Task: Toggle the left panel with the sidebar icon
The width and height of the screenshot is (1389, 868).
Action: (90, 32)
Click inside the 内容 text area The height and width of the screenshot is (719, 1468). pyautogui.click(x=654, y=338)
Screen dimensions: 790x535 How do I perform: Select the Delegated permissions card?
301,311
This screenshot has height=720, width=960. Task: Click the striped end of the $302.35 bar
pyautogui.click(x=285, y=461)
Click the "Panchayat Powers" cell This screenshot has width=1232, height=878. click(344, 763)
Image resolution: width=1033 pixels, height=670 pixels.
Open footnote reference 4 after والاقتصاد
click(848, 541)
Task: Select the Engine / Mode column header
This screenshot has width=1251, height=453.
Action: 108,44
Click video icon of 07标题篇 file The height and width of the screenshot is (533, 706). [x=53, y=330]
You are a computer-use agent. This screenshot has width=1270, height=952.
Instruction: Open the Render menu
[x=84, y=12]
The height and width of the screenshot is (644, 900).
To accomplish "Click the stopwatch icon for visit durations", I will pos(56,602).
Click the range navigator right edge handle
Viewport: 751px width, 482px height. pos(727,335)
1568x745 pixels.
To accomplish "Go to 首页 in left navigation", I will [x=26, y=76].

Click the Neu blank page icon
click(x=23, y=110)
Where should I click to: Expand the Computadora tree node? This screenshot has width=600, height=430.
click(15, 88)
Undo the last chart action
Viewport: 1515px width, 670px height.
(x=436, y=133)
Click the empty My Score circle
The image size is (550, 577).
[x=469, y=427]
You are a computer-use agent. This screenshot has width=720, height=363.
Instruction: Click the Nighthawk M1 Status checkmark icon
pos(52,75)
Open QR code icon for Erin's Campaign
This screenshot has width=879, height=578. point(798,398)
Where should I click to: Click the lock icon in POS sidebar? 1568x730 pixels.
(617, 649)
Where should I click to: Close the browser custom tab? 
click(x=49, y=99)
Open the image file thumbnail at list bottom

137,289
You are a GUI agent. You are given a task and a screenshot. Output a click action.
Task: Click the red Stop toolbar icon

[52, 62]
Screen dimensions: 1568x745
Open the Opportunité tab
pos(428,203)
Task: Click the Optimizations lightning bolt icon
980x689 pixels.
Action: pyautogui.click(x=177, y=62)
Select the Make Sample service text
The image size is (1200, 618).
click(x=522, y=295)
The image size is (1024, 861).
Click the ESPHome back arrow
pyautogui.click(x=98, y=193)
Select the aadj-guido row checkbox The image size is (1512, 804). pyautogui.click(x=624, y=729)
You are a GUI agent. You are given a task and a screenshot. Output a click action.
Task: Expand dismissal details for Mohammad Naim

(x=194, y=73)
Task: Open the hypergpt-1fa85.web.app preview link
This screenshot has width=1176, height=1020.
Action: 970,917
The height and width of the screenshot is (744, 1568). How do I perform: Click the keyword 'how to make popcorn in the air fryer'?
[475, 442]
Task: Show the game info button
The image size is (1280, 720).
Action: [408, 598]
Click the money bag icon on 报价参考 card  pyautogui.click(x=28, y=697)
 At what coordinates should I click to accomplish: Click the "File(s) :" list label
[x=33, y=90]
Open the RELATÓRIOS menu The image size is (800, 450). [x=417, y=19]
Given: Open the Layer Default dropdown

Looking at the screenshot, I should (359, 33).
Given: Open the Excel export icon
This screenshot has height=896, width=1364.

● Problem requirements: In the entries above, find the line with "Screen dimensions: 1568x745" and the line with "Select the aadj-guido", then set down exactly those two and every line between them, nothing else.

● Answer box:
Screen dimensions: 1568x745
Open the Opportunité tab
pos(428,203)
Task: Click the Optimizations lightning bolt icon
980x689 pixels.
Action: pyautogui.click(x=177, y=62)
Select the Make Sample service text
The image size is (1200, 618).
click(x=522, y=295)
The image size is (1024, 861).
Click the ESPHome back arrow
pyautogui.click(x=98, y=193)
Select the aadj-guido row checkbox The image size is (1512, 804). pyautogui.click(x=624, y=729)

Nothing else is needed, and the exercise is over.